財務省が発表した貿易統計によりますと、先月の日本からの輸出額は6兆3579億円で、前の年の同じ月を11.7%下回りました。新型コロナウイルスの感染拡大の影響で世界的に経済活動が制限されたためで、輸出額の減少幅は2016年7月以来、3年8か月ぶりの大きさとなりました。

特に、感染が急激に拡大したアメリカへの輸出額は、自動車や建設用・鉱山用機械を中心に16.5%減少しました。

またEU=ヨーロッパ連合域内への輸出額も11.1%減少したほか、中国への輸出額も8.7%減少しました。

一方、先月の輸入額は6兆3529億円で前の年の同じ月を5%下回りました。

この結果、輸出額から輸入額を差し引いた先月の貿易収支は49億円の黒字となり、黒字額は前の年の同じ月と比べて99%減りました。

またあわせて発表された昨年度1年間の貿易収支は1兆2912億円の赤字で、2年連続の貿易赤字となりました。

世界貿易 30%以上減少のおそれ

新型コロナウイルスの感染拡大で、世界の貿易は今後、さらに大きな影響を受けるおそれも指摘されています。

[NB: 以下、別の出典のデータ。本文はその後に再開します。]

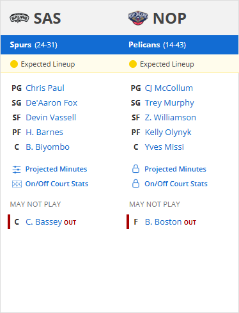239x313 pixels.
Task: Click the lock icon beside Pelicans On/Off Court Stats
Action: point(135,184)
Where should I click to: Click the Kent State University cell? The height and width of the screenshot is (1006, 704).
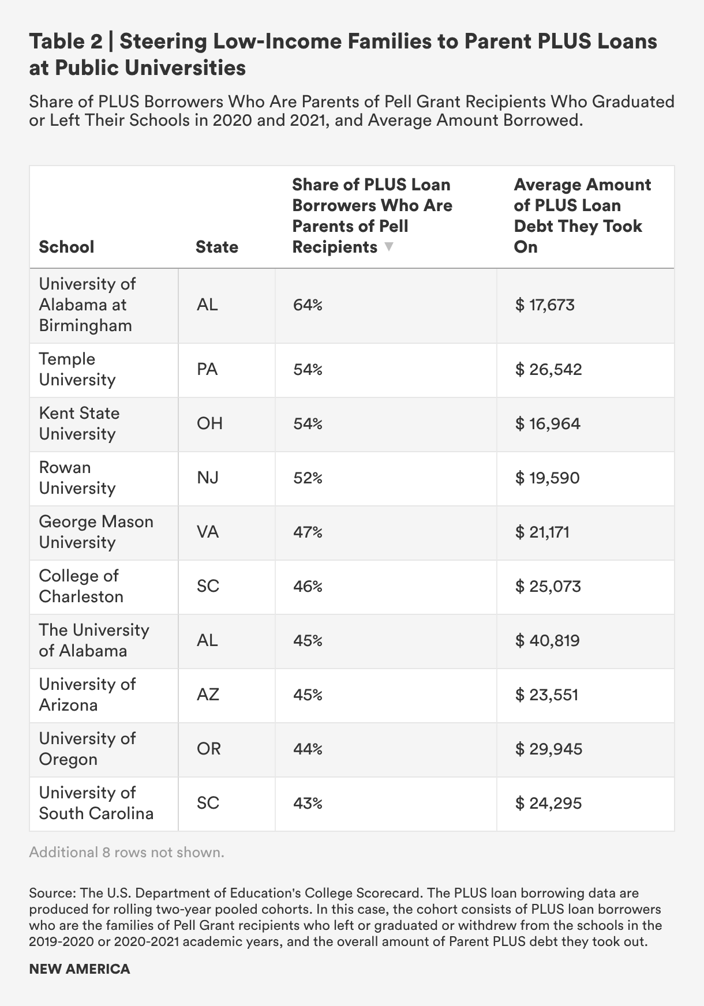[x=79, y=423]
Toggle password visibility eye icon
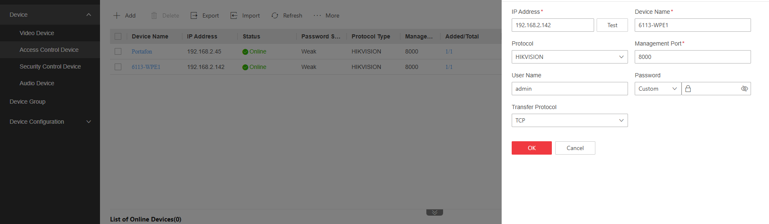 pyautogui.click(x=744, y=89)
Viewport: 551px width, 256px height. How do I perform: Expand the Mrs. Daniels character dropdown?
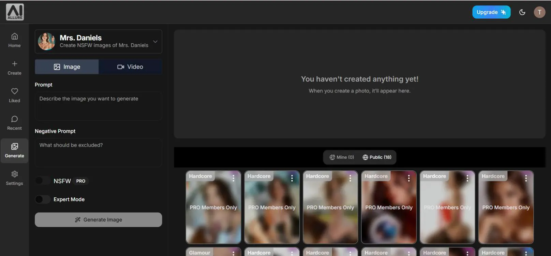pos(155,42)
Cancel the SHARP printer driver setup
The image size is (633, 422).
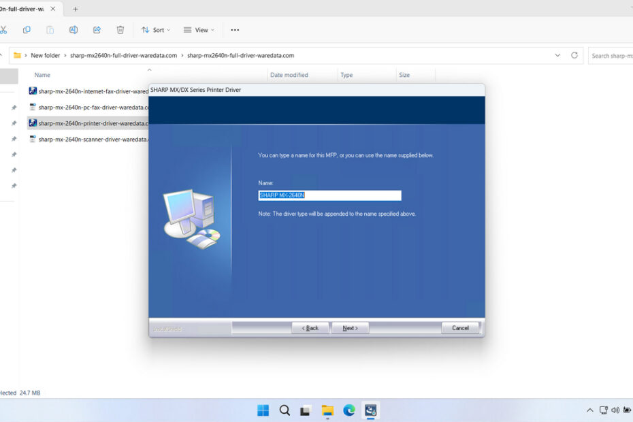(460, 328)
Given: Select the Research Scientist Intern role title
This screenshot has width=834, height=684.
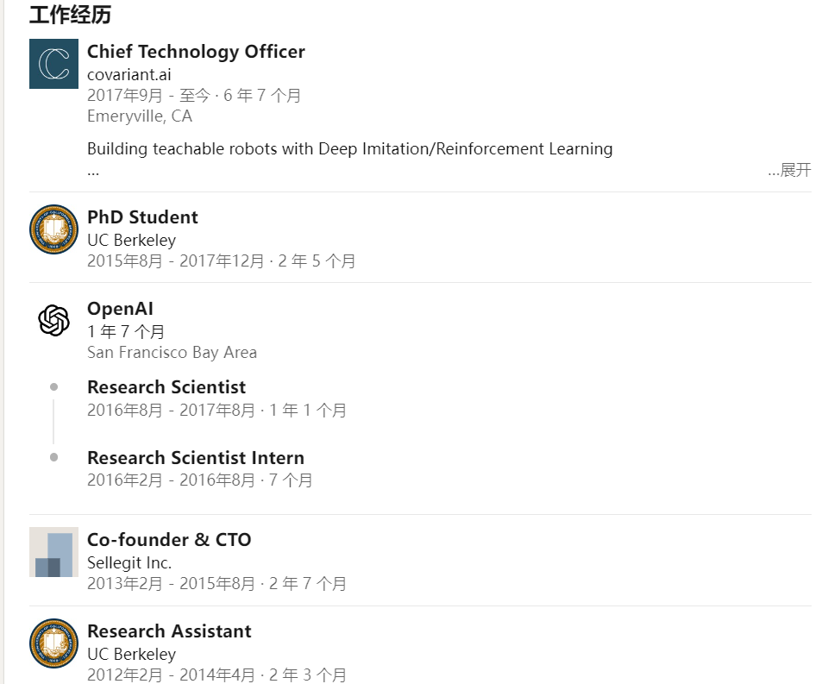Looking at the screenshot, I should click(x=196, y=458).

WTO=世界貿易機関は、新型コロナウイルスの感染拡大の影響が長引いた場合、ことしの世界の貿易量は去年より30%以上、減少するおそれがあると予測しました。

日本の貿易も、ことし2月の輸出額は1%の減少にとどまっていましたが、感染が世界的に広がった3月の輸出額は、減少の幅が11.7%まで拡大しました。

特に世界的に需要が減っている自動車は、輸出額が13.1%減少し、これに伴って自動車部品の輸出額も17.9%減りました。

こうした状況のなか、日本の自動車メーカー各社は国内の工場で、操業の一時停止を余儀なくされたほか、アメリカなどでは、いまも操業の停止が続いています。

これを受けて、自動車などに使われる鋼材の需要も減少しているため、鉄鋼大手の日本製鉄とJFEスチールが製鉄所の一部の高炉を一時的に停止することも決めています。